Record extracts:

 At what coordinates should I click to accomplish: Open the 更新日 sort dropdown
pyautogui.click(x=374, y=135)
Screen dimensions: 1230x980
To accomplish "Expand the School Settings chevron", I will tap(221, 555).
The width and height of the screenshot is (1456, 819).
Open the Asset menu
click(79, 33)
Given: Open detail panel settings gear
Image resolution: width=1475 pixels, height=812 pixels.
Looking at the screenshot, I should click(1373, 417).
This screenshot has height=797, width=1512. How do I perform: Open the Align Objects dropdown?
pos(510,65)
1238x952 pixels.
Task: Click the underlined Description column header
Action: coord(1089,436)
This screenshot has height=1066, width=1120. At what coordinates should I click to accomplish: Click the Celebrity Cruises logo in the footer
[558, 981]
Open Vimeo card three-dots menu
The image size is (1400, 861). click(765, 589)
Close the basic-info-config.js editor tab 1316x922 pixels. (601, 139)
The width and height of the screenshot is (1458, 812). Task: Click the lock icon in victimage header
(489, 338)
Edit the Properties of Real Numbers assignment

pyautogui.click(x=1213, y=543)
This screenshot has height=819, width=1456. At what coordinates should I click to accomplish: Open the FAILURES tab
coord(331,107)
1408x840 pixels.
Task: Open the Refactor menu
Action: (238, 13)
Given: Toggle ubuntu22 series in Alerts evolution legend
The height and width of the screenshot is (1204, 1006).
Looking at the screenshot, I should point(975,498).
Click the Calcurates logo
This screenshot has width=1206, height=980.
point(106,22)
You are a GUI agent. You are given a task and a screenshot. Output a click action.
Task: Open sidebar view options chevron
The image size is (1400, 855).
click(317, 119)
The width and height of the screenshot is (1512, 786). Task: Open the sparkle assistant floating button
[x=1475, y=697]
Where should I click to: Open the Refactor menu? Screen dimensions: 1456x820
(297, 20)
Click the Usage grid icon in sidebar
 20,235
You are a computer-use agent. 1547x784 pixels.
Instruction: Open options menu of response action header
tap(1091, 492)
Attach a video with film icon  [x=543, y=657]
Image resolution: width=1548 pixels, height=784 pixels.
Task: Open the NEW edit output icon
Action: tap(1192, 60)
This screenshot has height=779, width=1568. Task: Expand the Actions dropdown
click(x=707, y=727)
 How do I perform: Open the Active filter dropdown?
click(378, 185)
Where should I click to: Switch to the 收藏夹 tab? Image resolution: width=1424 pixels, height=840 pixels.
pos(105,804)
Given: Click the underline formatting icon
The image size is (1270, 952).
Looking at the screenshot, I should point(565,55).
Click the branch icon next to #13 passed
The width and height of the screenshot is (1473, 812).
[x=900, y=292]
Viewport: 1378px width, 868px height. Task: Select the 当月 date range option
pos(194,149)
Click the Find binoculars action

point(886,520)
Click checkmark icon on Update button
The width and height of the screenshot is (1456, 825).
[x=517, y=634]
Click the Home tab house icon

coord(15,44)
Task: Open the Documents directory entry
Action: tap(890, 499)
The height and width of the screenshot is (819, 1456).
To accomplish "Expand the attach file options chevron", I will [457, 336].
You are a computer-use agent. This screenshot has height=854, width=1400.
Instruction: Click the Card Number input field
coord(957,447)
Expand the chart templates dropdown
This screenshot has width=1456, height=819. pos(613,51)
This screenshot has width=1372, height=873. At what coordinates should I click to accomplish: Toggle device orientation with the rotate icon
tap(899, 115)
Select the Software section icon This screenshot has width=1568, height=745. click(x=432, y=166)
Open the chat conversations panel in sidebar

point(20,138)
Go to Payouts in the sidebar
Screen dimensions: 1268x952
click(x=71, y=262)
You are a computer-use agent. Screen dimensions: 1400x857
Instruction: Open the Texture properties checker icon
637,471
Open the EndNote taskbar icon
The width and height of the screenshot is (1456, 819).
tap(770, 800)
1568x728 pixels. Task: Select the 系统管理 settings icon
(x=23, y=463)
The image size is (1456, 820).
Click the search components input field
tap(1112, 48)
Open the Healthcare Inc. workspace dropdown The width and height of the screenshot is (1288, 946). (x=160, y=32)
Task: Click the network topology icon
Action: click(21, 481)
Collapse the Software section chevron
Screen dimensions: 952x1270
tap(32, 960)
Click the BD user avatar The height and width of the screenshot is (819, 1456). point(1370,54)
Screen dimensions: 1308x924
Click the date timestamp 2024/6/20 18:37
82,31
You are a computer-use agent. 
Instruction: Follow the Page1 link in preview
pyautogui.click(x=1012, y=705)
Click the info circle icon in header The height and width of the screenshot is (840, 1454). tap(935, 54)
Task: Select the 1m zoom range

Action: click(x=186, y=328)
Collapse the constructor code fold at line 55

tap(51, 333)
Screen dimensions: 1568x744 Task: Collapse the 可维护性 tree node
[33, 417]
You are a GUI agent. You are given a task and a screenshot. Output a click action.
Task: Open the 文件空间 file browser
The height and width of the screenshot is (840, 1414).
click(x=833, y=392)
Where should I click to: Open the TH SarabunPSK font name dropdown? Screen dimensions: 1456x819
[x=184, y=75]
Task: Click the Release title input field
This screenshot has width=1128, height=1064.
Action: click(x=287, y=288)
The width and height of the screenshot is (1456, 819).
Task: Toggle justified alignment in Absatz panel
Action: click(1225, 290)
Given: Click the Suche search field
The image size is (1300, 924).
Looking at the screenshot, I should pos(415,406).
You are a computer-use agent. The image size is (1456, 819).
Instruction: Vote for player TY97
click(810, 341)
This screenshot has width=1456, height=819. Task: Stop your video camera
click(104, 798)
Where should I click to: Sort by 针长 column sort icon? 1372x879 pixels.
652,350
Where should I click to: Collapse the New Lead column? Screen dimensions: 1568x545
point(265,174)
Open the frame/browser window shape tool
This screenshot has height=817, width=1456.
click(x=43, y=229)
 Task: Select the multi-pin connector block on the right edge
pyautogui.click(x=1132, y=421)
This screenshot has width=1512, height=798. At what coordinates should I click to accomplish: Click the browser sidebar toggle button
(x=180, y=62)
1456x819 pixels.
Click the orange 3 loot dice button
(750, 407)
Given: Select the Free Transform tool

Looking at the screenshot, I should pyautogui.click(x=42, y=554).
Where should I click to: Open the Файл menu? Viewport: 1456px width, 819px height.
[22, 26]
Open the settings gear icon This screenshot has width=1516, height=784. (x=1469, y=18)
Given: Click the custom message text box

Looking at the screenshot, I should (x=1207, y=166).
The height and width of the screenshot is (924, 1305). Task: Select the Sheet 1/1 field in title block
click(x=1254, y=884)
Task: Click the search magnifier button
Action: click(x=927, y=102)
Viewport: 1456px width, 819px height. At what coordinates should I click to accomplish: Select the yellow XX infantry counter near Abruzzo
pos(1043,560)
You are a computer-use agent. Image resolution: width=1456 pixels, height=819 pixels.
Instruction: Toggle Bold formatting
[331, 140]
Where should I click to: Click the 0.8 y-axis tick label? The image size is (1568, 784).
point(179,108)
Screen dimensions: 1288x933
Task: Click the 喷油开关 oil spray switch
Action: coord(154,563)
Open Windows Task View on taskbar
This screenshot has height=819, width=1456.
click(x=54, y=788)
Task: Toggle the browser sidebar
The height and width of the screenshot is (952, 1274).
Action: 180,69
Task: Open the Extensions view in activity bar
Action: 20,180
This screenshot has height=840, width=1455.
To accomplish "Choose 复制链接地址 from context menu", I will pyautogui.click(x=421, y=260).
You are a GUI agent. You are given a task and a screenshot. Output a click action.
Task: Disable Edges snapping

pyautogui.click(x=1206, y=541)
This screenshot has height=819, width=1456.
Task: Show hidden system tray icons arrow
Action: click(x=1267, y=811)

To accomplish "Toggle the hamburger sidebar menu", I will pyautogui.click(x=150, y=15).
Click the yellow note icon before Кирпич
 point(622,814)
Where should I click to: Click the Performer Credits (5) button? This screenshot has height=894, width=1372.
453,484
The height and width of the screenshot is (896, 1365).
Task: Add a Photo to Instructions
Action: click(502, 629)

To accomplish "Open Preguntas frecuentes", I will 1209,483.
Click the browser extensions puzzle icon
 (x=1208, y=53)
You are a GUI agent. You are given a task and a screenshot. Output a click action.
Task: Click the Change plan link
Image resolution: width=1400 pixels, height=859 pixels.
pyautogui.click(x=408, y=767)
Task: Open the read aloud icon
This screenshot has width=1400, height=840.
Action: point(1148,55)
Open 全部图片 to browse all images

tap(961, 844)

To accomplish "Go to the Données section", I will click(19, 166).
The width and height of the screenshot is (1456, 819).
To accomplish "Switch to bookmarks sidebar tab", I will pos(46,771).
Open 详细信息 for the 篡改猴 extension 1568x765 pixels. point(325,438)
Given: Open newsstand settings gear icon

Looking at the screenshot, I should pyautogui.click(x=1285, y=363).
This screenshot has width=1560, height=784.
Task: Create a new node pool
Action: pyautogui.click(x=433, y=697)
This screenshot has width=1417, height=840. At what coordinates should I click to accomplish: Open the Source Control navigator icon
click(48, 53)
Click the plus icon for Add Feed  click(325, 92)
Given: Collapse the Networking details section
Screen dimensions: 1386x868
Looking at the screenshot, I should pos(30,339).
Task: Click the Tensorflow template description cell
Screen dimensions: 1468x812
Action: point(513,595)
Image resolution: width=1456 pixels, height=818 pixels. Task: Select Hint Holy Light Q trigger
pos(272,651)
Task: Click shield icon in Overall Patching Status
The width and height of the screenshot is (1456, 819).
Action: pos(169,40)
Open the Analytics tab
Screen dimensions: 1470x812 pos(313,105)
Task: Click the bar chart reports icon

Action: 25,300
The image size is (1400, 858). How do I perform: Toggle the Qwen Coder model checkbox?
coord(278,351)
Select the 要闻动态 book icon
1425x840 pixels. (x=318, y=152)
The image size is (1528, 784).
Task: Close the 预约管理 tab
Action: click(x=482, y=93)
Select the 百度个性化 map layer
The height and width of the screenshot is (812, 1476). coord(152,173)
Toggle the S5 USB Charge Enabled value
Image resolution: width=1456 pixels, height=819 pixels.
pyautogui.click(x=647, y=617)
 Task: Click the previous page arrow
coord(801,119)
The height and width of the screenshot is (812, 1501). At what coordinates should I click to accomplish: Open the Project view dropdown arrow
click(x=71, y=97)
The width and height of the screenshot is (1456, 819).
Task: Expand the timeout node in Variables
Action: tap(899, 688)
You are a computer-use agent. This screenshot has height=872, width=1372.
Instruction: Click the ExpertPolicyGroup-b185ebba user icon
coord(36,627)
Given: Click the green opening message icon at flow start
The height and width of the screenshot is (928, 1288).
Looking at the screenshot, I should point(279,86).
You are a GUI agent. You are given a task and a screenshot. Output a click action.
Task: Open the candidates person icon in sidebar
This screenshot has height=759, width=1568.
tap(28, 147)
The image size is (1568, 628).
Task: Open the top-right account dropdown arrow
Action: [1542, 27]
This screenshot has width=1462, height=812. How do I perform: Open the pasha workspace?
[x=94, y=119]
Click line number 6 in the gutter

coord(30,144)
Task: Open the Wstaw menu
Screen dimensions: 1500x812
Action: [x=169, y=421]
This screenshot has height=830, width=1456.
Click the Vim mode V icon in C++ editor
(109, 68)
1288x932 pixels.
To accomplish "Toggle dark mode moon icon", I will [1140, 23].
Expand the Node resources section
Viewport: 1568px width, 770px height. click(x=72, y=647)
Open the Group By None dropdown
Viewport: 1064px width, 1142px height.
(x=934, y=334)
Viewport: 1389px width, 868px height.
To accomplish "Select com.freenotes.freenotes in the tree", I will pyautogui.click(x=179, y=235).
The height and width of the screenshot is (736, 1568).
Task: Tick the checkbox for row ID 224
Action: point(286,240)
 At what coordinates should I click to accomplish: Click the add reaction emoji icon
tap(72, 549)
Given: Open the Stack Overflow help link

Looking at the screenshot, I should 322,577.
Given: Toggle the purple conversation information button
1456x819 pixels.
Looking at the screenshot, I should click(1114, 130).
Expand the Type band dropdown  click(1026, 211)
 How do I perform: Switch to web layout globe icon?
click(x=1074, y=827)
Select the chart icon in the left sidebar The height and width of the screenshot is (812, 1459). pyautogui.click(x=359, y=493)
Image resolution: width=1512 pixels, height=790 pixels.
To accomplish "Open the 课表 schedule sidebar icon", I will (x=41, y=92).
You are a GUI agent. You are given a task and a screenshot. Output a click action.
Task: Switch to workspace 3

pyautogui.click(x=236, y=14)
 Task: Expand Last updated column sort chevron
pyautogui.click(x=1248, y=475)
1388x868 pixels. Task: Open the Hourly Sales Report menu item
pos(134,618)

Task statement: Find "Open the settings" in the entries above and copy that whole line exactly, then each line after it through the line that contains "Task: Toggle the browser sidebar".

Result of this task:
Open the settings gear icon This screenshot has width=1516, height=784. (x=1469, y=18)
Given: Click the custom message text box

Looking at the screenshot, I should (x=1207, y=166).
The height and width of the screenshot is (924, 1305). Task: Select the Sheet 1/1 field in title block
click(x=1254, y=884)
Task: Click the search magnifier button
Action: click(x=927, y=102)
Viewport: 1456px width, 819px height. At what coordinates should I click to accomplish: Select the yellow XX infantry counter near Abruzzo
pos(1043,560)
You are a computer-use agent. Image resolution: width=1456 pixels, height=819 pixels.
Instruction: Toggle Bold formatting
[331, 140]
Where should I click to: Click the 0.8 y-axis tick label? The image size is (1568, 784).
point(179,108)
Screen dimensions: 1288x933
Task: Click the 喷油开关 oil spray switch
Action: coord(154,563)
Open Windows Task View on taskbar
This screenshot has height=819, width=1456.
click(x=54, y=788)
Task: Toggle the browser sidebar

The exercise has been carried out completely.